[Stored data entries]
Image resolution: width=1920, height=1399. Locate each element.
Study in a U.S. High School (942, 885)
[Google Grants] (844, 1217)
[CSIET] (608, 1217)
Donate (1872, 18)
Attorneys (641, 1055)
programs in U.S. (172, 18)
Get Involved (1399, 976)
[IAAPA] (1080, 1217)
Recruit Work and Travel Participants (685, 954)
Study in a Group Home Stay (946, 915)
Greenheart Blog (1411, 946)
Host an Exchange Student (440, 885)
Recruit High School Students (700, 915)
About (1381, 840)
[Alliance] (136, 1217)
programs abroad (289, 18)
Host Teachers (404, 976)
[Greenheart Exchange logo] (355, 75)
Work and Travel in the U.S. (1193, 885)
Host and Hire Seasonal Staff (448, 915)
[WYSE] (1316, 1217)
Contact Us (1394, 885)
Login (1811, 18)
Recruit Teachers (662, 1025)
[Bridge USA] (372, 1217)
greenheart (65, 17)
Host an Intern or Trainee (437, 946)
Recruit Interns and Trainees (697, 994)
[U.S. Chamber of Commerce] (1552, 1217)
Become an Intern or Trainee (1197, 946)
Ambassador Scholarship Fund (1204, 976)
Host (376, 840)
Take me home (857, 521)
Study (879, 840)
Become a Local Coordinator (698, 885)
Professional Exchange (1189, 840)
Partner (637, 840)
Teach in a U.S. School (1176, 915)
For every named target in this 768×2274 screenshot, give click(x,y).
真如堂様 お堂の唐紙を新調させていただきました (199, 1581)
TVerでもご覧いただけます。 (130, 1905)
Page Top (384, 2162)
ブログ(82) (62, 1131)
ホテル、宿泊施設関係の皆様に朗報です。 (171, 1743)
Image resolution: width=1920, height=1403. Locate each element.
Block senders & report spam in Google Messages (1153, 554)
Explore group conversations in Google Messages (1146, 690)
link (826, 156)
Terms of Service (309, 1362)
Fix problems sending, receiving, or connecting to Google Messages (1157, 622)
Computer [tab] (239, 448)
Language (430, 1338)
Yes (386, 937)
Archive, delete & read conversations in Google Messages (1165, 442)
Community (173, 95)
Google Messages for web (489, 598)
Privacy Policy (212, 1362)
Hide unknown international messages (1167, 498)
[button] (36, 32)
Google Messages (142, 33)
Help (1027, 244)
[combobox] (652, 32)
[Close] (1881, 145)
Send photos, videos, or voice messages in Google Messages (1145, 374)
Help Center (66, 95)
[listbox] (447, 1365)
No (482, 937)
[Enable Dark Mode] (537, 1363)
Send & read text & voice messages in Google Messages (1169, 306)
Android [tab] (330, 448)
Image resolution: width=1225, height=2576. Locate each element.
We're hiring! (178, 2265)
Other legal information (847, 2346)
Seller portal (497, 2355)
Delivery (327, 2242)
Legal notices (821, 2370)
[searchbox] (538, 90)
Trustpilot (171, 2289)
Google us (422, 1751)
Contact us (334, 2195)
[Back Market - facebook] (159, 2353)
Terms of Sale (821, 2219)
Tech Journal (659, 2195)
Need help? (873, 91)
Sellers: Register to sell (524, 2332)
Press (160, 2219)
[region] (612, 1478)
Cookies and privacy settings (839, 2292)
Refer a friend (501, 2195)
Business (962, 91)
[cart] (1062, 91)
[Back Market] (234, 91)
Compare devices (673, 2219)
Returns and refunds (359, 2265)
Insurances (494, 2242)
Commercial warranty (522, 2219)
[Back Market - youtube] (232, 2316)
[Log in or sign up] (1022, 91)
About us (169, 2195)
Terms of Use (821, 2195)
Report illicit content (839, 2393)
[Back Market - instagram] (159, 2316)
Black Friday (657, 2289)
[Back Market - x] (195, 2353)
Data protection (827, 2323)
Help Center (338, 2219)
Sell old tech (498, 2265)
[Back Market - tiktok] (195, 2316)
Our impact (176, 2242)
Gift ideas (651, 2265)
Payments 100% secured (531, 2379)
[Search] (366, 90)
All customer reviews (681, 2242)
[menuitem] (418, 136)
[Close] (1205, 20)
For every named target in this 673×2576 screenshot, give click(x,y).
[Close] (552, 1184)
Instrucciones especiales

• [Assigned task] Transcribe exactly, and only, the lines from the opening line of the records through the line containing "真如堂様 お堂の唐紙を新調させていただきました (199, 1581)".

• [Result of this exercise]
Image resolution: width=1920, height=1399. Locate each element.
Study in a U.S. High School (942, 885)
[Google Grants] (844, 1217)
[CSIET] (608, 1217)
Donate (1872, 18)
Attorneys (641, 1055)
programs in U.S. (172, 18)
Get Involved (1399, 976)
[IAAPA] (1080, 1217)
Recruit Work and Travel Participants (685, 954)
Study in a Group Home Stay (946, 915)
Greenheart Blog (1411, 946)
Host an Exchange Student (440, 885)
Recruit High School Students (700, 915)
About (1381, 840)
[Alliance] (136, 1217)
programs abroad (289, 18)
Host Teachers (404, 976)
[Greenheart Exchange logo] (355, 75)
Work and Travel in the U.S. (1193, 885)
Host and Hire Seasonal Staff (448, 915)
[WYSE] (1316, 1217)
Contact Us (1394, 885)
Login (1811, 18)
Recruit Teachers (662, 1025)
[Bridge USA] (372, 1217)
greenheart (65, 17)
Host an Intern or Trainee (437, 946)
Recruit Interns and Trainees (697, 994)
[U.S. Chamber of Commerce] (1552, 1217)
Become an Intern or Trainee (1197, 946)
Ambassador Scholarship Fund (1204, 976)
Host (376, 840)
Take me home (857, 521)
Study (879, 840)
Become a Local Coordinator (698, 885)
Professional Exchange (1189, 840)
Partner (637, 840)
Teach in a U.S. School (1176, 915)
For every named target in this 768×2274 screenshot, give click(x,y).
真如堂様 お堂の唐紙を新調させていただきました (199, 1581)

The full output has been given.